Professor Joan Martinez-Alier is a world-leading scholar of ecological economics, political ecology, and environmental justice. His transdisciplinary research integrates social and natural sciences, proposing a humanities-driven form of economics. He is based at the Universitat Autònoma de Barcelona (UAB), at the Institute of Environmental Science and Technology (ICTA-UAB).
Martinez-Alier is highly influential in diverse fields. These range from anthropology, geography, environmental studies and political economy to agrarian studies, and the analysis of food systems. He is a major figure and leading public intellectual in the burgeoning movement for ’degrowth’ and agroecology. Analytically clear, his critiques of mainstream economic theory raise questions about the dominant focus on economic growth as the sole metric of a good economy. His approach rejects economic models based on extracting resources from the environment to support material accumulation and consumption. Instead, his economic framework centres human and environmental flourishing, creating an alternative, pluralistic theory of value for determining economic judgements. The empirical basis of his theory draws on extensive and long-term research conducted in a variety of global contexts.
Based on participatory research methods, his analysis emerges from dialogue with indigenous and non-western forms of life and knowledge. A central concern of Martinez-Alier’s work is how environmental questions are inseparable from analysis of historical injustices and ongoing inequalities. These injustices raise questions concerning the ‘ecological debt’ that so-called ‘developed nations’ owe formerly colonized countries.

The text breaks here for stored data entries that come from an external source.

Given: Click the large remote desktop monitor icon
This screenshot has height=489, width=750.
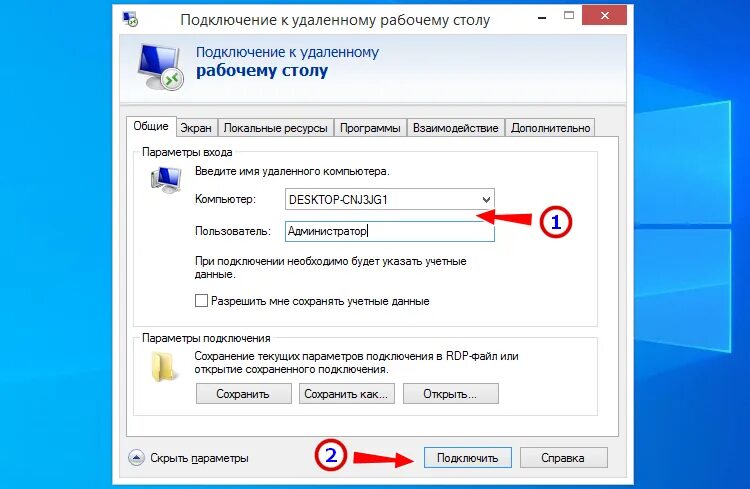Looking at the screenshot, I should 161,67.
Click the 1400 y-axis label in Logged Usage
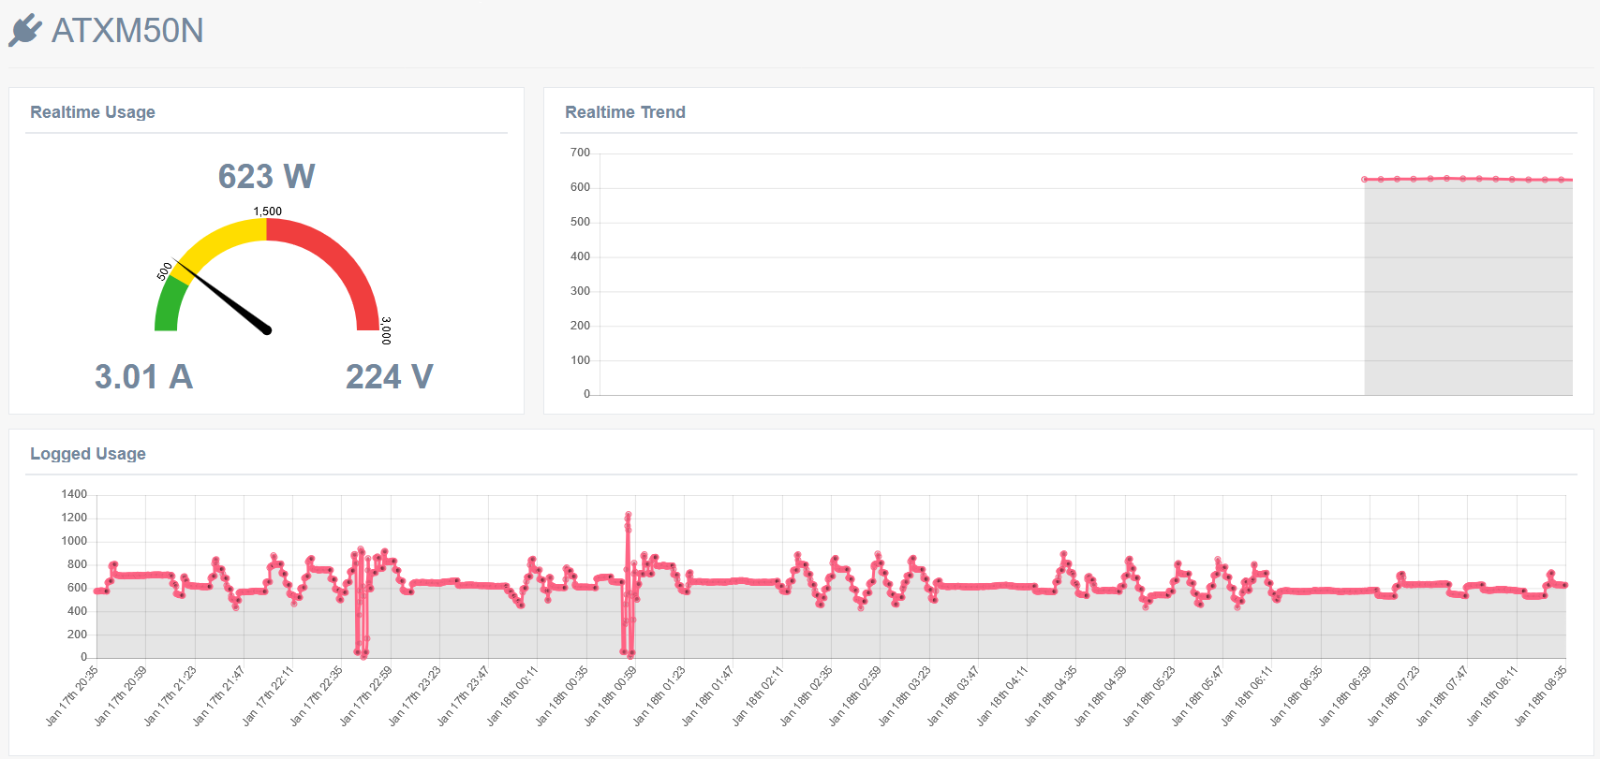 click(x=74, y=494)
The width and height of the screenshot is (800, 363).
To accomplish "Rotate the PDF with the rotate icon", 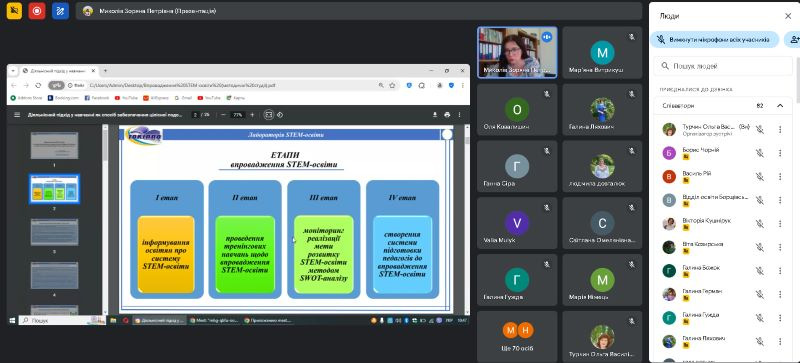I will coord(280,115).
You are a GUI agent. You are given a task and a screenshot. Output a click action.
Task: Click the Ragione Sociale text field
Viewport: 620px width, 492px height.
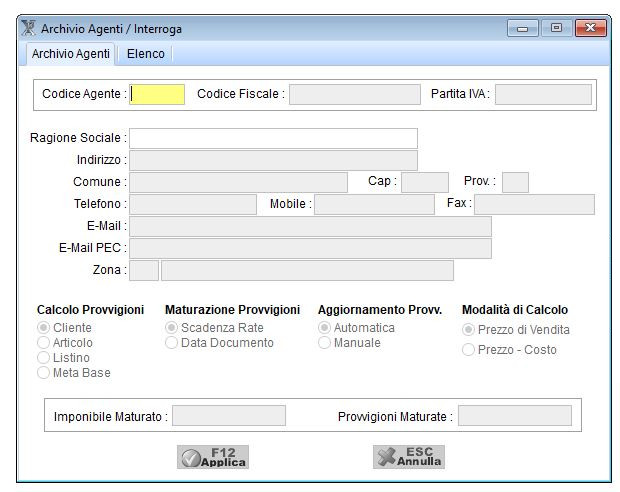[x=273, y=138]
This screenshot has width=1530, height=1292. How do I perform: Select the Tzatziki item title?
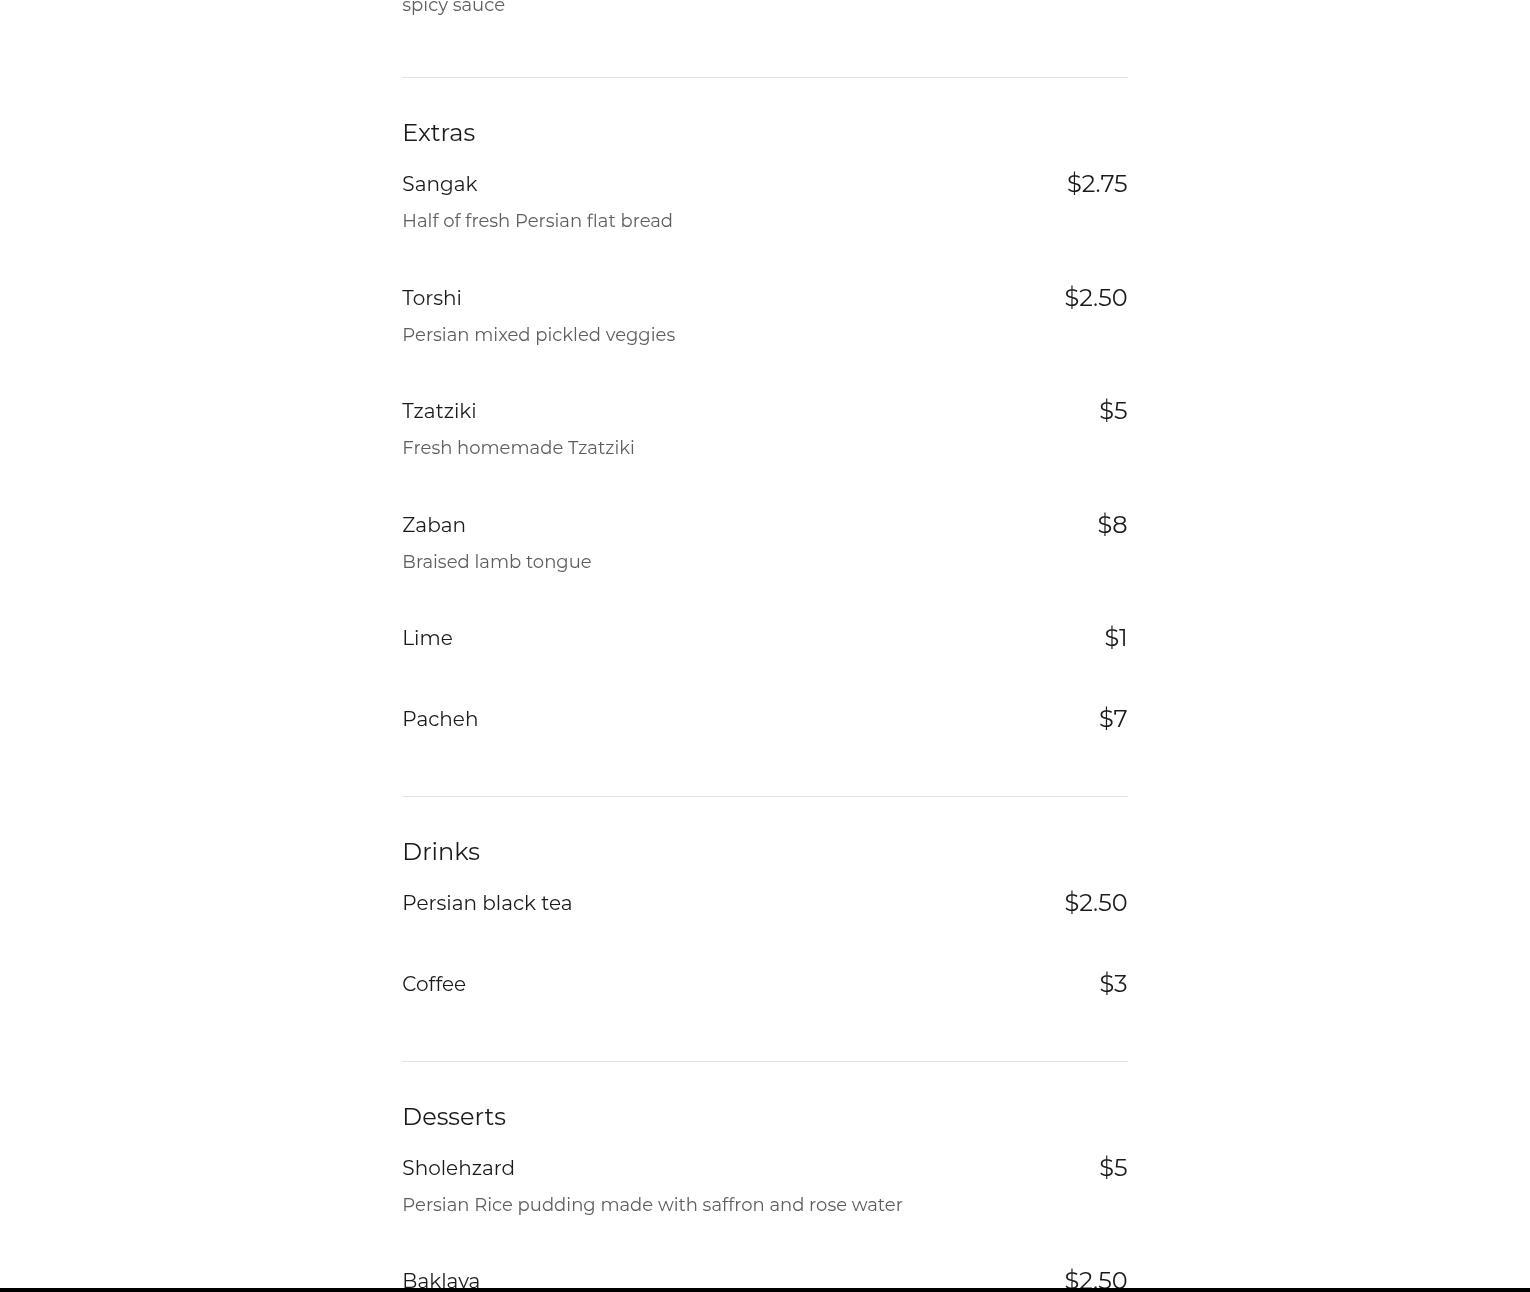pyautogui.click(x=439, y=411)
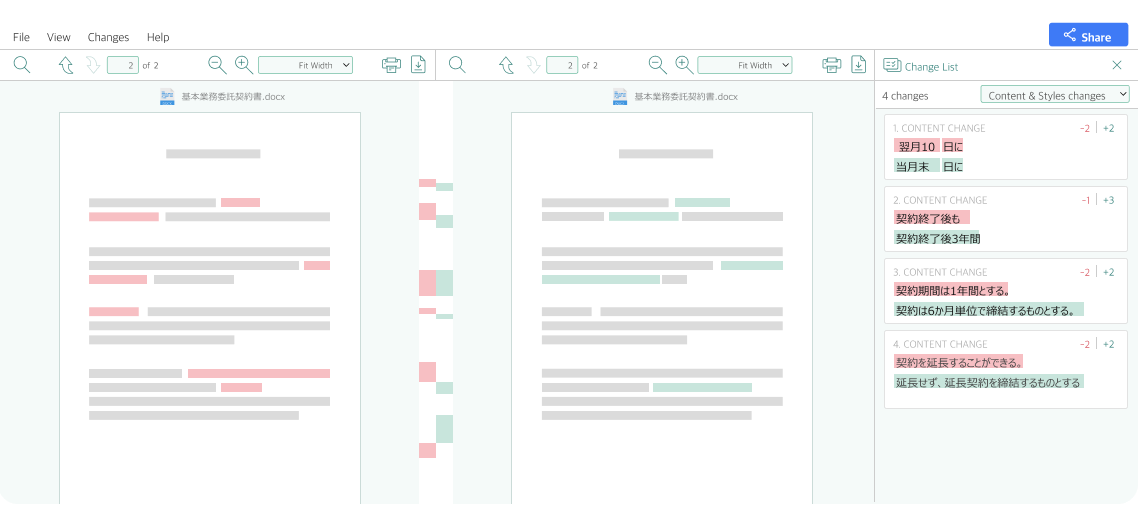
Task: Open right pane Fit Width dropdown
Action: click(745, 65)
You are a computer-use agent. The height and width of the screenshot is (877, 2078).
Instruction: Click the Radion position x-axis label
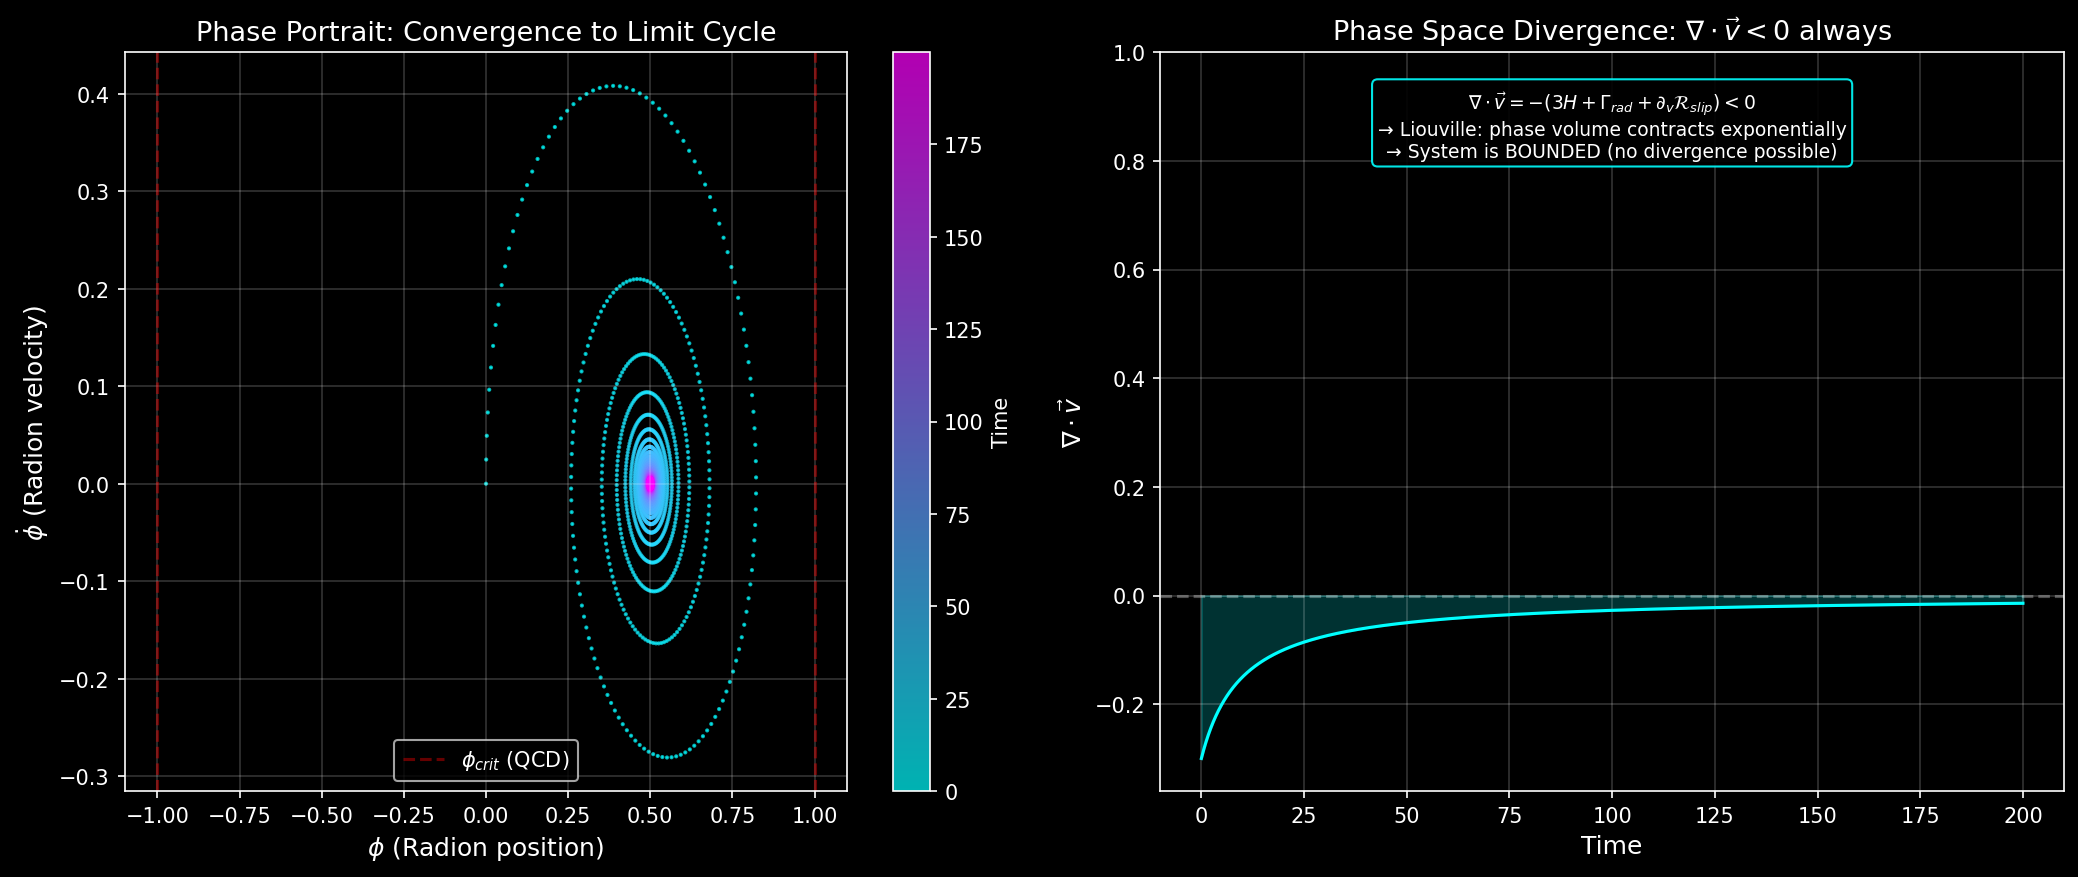[x=486, y=848]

Two of his most influential books are Ecological Economics: Energy, Environment and Society (with Klaus Schlüpmann, 1987) and The Environmentalism of the Poor: A Study of Ecological Conflicts and Valuation (2002). Ecological Economics traces the history of ecological critiques of economics from the 1860s to the 1940s. It was a major catalyst in the development of political ecology through its articulation of a different tradition of economic thought.
The Environmentalism of the Poor examines the relationship between environmental conflicts and poverty. The book overturns assumptions that there is a necessary conflict between improving the economic well-being of the poor and attaining environmental sustainability.
Martinez-Alier is a founding member of the International Society for Ecological Economics. He also founded the Institute of Environmental Science and Technology (ICTA-UAB) at the Universitat Autònoma de Barcelona. The Institute is a multidisciplinary centre promoting the study of the nature and causes of environmental problems, and seeks constructive policies that enable transition to a sustainable economy. A key part of its work is the Environmental Justice Atlas that documents environmental justice struggles around the world.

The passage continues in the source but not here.